Пленный рыцарь

Но ведь были последние девять лет жизни Владыки, наполненные молитвой и трудами, протекшие незаметно для постороннего взгляда отчасти потому, что он сам в непритворном смирении избегал какой бы то ни было саморекламы, отчасти — увы! — по причине, которую тоже смиренно, но твердо указал апостол Павел во 2–м послании к Тимофею: «При первом моем ответе никого не было со мною, но все меня оставили. Да не вменится им!» Нам довелось издали наблюдать его расцвет в 80–е гг., и контраст между тем, что было, и что стало вокруг него, был разителен. Тем не менее были люди, которые не оставили его и в эти годы. К своим последним годам Владыка мог бы применить и другие слова <6> апостола Павла: «Ибо я уже становлюсь жертвою, и время моего отшествия настало. Подвигом добрым я подвизался, течение совершил, веру сохранил. А теперь готовится мне венец правды, который даст мне Господь, праведный Судия, в день оный». Именно этот период мы застали.

И начнем мы наши воспоминания строками его любимого поэта, дипломата и мыслителя Ф.И. Тютчева, из стихотворения, посвященного памяти другого замечательного русского поэта — В.А. Жуковского:

Я видел вечер твой. Он был прекрасен!

В последний раз прощаяся с тобой,

Я любовался им: и тих, и ясен,

И весь насквозь проникнут теплотой…

О, как они и грели, и сияли –

Твои, поэт, прощальные лучи…

А между тем заметно выступали

Уж звезды первые в его ночи.

В нем не было ни лжи, ни раздвоенья –

Он все в себе мирил и совмещал…

Мы видели только «вечер» Владыки и будем говорить о нем таком, каким знали его сами. Если чья–то картина отличается от нашей, — тот может написать по–своему.

Стержнем всей его жизни всегда оставался храм, молитва, богослужение. Это действительно был архиерей милостью Божией. Архиерейские службы всегда торжественны, праздничны, красивы. Но часто эта красота создается внешними средствами: хорошим хором, большим количеством духовенства, слаженностью действий всех участников богослужения. Невольно думаешь: а что останется, если все это убрать? Владыка же мог служить вообще один — мы, постоянные прихожане, не раз бывали тому свидетелями: он мог служить в будни иерейским чином, без иподьяконов, без единого сослужащего <7> священника (служащий по расписанию в это время исповедовал), а то и без дьякона, с двумя певчими на клиросе, из которых один с голосом, а другой со слухом, — но даже в таких условиях его службы всегда были торжественны, праздничны, прекрасны. Чувствовалось, что молитва заполняет все пространство — каждому казалось, что молится он сам, а между тем общее состояние держала молитва Владыки. Его внешний облик одухотворялся настолько, что он становился словно бы частью храмовой эстетики — частью такой же гармоничной, как огоньки свечей, золото иконостаса, кадильный дым в солнечном луче, белые лилии перед иконой Божией Матери «Взыскание погибших», лики святых на иконах. Его красота, которую все и всегда отмечали, была внутреннего, духовного свойства. Она не увядала со временем, а переходила в новый возраст.
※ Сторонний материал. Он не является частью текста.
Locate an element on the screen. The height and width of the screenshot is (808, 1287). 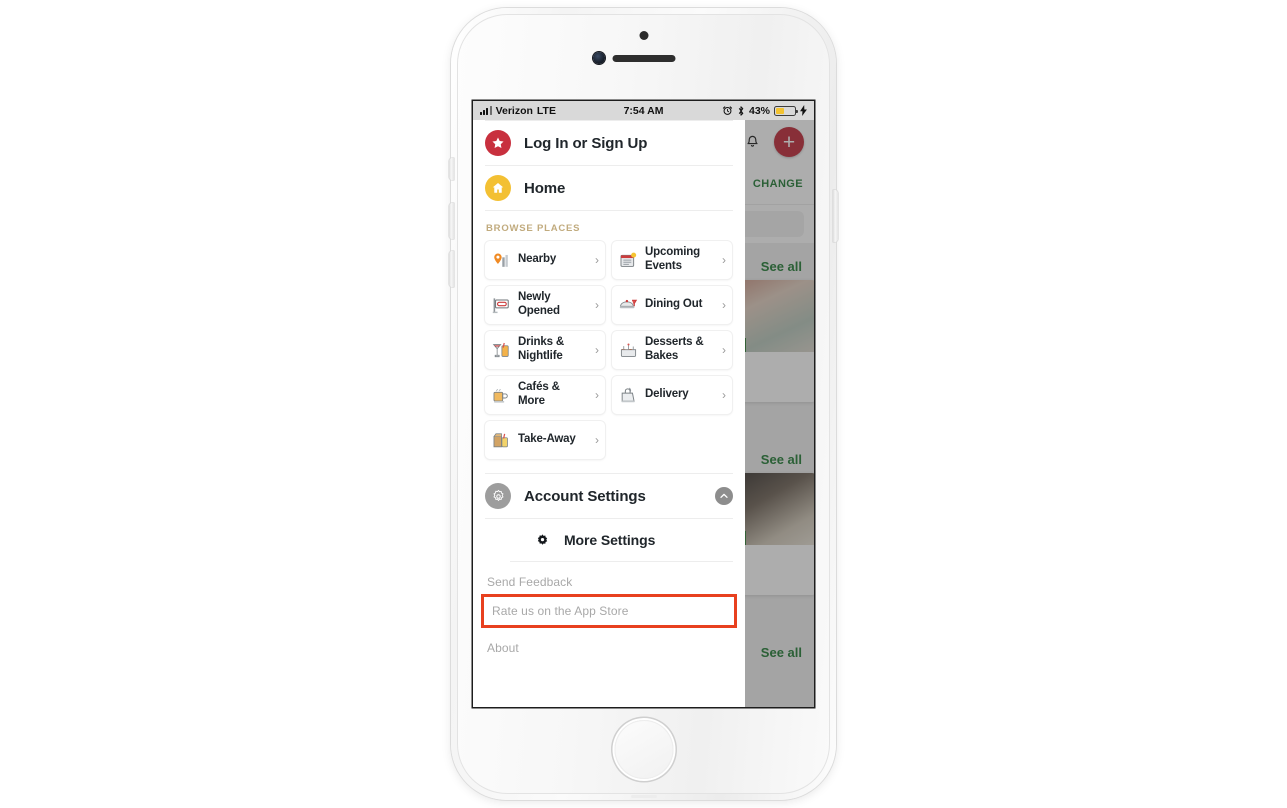
rate-us-highlight-box: Rate us on the App Store is located at coordinates (609, 611).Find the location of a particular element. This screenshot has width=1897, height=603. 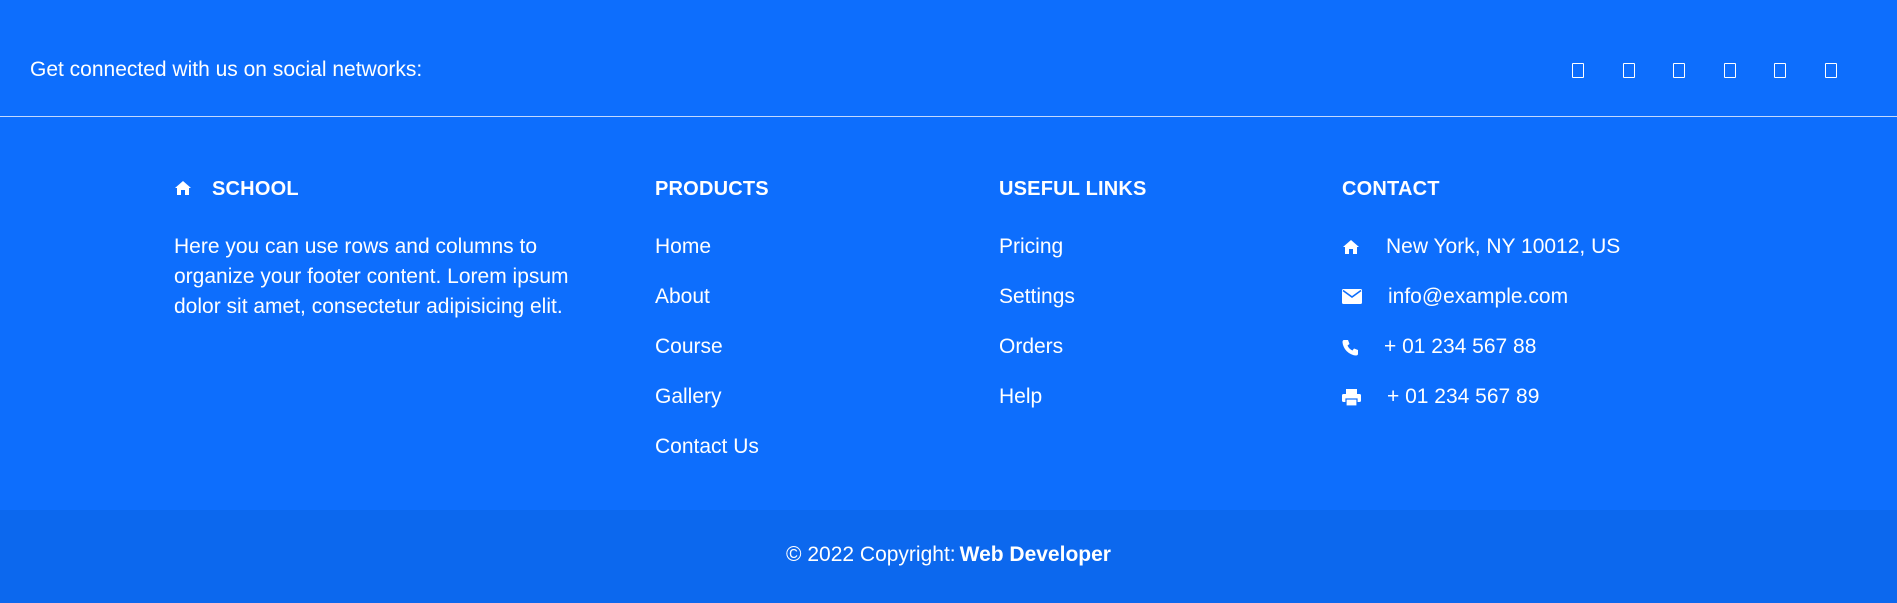

useful-links-list: Pricing Settings Orders Help is located at coordinates (1037, 332).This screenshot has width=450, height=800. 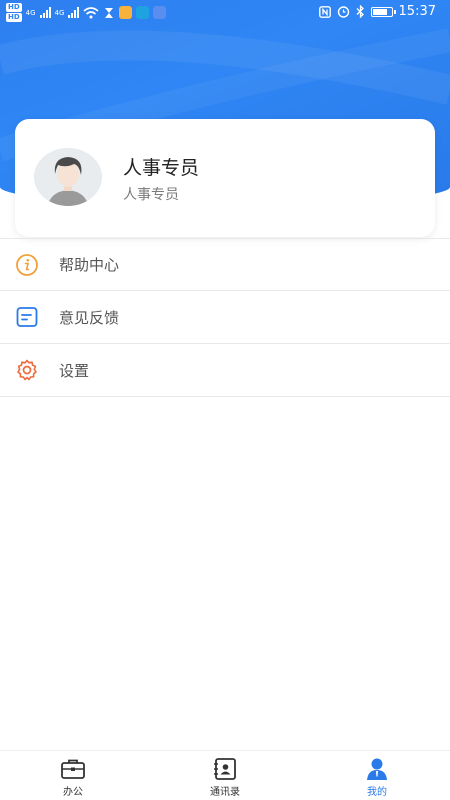 I want to click on avatar, so click(x=68, y=177).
Вспоминается небольшой эпизод. В начале девяностых, когда в области церковных знаний народ в массе своей был просвещен еще меньше, чем сейчас, на немноголюдную службу в рабочий день недели в один из летних праздников явно случайно забрела обнимающаяся полуобнаженная парочка. Служил Владыка. Когда он повернулся к народу, благословляя трикирием и дикирием, девушка, не покидая объятий возлюбленного, громким шепотом восхищенно произнесла: «Ой, а батюшка–то настоящий!!!» Именно это ощущение чего–то настоящего, подлинного отличало служение Владыки и впечатляло людей даже совсем невоцерковленных.